Stored data:
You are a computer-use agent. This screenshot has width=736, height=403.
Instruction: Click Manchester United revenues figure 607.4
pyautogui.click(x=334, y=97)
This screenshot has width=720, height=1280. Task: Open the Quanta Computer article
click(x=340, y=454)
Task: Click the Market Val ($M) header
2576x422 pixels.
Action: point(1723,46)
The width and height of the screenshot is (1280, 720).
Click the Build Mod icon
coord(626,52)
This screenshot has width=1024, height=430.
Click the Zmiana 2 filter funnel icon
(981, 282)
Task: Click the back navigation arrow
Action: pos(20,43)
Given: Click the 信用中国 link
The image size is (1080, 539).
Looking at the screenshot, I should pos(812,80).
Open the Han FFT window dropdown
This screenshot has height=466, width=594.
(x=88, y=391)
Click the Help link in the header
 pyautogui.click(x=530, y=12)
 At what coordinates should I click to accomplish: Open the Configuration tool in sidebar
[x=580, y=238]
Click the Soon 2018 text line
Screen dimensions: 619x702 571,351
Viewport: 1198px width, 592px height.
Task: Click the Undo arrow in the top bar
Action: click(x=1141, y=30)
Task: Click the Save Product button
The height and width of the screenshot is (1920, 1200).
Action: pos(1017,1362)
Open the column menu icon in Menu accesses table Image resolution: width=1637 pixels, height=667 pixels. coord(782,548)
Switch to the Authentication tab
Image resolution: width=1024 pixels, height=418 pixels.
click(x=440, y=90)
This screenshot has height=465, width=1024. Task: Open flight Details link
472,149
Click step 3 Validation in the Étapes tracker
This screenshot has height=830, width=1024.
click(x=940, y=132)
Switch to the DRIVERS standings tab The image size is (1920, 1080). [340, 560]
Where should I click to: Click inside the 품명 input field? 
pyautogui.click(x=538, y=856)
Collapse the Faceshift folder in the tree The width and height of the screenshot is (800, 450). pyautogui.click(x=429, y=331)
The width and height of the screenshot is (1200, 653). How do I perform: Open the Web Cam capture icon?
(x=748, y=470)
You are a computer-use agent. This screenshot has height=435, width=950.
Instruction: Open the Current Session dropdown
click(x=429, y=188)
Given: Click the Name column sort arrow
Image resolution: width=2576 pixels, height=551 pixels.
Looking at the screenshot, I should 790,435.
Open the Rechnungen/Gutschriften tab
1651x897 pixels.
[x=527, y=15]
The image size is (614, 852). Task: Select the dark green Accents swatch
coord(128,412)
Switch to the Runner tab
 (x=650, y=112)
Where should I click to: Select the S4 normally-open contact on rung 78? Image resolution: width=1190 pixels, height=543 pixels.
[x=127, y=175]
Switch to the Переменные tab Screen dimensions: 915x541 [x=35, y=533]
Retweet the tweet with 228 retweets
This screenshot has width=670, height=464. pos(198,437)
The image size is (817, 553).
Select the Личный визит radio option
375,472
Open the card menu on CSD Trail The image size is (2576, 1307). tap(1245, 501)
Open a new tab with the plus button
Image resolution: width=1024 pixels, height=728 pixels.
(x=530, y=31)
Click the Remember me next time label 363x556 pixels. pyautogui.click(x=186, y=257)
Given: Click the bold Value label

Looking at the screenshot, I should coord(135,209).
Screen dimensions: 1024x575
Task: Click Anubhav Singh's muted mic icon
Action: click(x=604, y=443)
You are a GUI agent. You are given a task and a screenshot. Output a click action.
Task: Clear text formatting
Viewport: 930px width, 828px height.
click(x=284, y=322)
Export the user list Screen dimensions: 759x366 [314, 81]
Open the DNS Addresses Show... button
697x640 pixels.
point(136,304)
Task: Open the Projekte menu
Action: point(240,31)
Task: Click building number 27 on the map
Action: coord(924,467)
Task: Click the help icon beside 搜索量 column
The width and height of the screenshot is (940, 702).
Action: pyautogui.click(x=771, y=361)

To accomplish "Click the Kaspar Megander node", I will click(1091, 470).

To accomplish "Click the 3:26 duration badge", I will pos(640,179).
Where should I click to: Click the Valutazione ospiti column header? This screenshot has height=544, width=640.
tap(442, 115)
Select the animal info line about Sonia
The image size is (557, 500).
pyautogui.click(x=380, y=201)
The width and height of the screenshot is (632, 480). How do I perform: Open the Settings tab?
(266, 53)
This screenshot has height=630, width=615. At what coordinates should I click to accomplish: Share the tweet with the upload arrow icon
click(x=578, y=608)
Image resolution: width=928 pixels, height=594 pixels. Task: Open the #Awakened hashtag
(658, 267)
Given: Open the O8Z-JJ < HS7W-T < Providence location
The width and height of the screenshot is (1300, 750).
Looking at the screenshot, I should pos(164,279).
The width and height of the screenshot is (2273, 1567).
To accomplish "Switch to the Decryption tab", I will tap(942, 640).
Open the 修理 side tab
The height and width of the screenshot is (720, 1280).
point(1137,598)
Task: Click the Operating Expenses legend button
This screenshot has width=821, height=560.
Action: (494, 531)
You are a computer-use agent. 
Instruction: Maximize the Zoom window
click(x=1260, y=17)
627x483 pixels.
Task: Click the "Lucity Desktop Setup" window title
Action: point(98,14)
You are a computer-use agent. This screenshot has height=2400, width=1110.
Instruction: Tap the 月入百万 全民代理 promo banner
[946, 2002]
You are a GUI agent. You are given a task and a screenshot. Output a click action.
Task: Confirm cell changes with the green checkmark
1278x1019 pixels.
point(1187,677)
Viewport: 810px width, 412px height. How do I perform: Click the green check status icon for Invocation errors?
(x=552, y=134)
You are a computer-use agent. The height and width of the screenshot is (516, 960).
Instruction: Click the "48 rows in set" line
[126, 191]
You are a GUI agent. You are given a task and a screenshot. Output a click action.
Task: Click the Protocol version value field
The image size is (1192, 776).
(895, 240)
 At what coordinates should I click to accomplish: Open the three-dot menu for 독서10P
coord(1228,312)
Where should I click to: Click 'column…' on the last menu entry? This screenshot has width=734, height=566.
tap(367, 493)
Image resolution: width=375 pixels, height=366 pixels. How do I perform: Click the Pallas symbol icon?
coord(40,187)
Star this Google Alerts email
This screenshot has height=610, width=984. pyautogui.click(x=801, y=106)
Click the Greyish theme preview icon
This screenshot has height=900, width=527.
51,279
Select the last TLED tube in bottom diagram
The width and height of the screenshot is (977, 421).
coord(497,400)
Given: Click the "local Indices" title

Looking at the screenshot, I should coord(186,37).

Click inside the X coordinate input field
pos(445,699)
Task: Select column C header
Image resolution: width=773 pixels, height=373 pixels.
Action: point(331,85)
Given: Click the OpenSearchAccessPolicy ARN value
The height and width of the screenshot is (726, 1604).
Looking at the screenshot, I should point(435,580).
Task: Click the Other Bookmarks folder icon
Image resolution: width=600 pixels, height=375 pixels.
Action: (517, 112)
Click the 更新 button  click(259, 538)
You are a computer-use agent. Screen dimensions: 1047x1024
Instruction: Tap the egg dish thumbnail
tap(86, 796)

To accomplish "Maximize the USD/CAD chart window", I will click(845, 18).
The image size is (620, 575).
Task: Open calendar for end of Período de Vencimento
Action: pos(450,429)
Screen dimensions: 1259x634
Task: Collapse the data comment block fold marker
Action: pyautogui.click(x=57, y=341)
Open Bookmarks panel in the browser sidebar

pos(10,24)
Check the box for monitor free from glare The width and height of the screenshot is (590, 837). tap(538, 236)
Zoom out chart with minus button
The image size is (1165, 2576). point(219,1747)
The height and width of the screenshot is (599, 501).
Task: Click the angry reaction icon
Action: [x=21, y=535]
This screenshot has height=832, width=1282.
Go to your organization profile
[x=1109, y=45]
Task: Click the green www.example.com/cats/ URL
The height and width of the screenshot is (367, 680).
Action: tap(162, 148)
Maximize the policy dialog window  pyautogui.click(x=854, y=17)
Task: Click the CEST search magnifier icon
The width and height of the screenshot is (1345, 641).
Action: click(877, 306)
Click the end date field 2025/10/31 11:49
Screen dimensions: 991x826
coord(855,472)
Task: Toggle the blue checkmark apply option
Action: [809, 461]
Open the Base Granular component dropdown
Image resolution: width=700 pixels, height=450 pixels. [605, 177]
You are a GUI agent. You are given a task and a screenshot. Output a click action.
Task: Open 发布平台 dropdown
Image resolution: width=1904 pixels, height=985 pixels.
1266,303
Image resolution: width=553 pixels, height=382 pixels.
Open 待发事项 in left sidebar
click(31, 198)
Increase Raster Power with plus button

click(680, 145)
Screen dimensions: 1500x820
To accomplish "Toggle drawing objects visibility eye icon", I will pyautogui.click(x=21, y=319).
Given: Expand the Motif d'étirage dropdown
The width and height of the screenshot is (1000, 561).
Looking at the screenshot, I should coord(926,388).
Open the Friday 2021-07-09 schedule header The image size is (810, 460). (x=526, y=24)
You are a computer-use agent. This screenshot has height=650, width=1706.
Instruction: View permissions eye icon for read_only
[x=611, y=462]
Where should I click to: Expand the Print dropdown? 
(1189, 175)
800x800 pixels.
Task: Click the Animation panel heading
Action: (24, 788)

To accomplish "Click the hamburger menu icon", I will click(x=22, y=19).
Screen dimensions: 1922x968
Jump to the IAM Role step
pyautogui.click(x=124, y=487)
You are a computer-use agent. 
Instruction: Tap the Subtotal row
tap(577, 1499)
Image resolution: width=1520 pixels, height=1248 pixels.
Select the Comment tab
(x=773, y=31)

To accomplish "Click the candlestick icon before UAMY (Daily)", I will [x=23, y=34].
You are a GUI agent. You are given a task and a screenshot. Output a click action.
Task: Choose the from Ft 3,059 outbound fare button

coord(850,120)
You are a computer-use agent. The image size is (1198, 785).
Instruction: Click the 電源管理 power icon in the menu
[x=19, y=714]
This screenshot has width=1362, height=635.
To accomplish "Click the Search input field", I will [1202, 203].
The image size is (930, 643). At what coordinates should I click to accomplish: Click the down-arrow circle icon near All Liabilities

What you have to do:
Give again, word for word, every line from the one holding "You are a computer-use agent. The image" to the end of the data.

Answer to this task:
You are a computer-use agent. The image size is (1198, 785).
Instruction: Click the 電源管理 power icon in the menu
[x=19, y=714]
This screenshot has width=1362, height=635.
To accomplish "Click the Search input field", I will [1202, 203].
The image size is (930, 643). At what coordinates should I click to accomplish: Click the down-arrow circle icon near All Liabilities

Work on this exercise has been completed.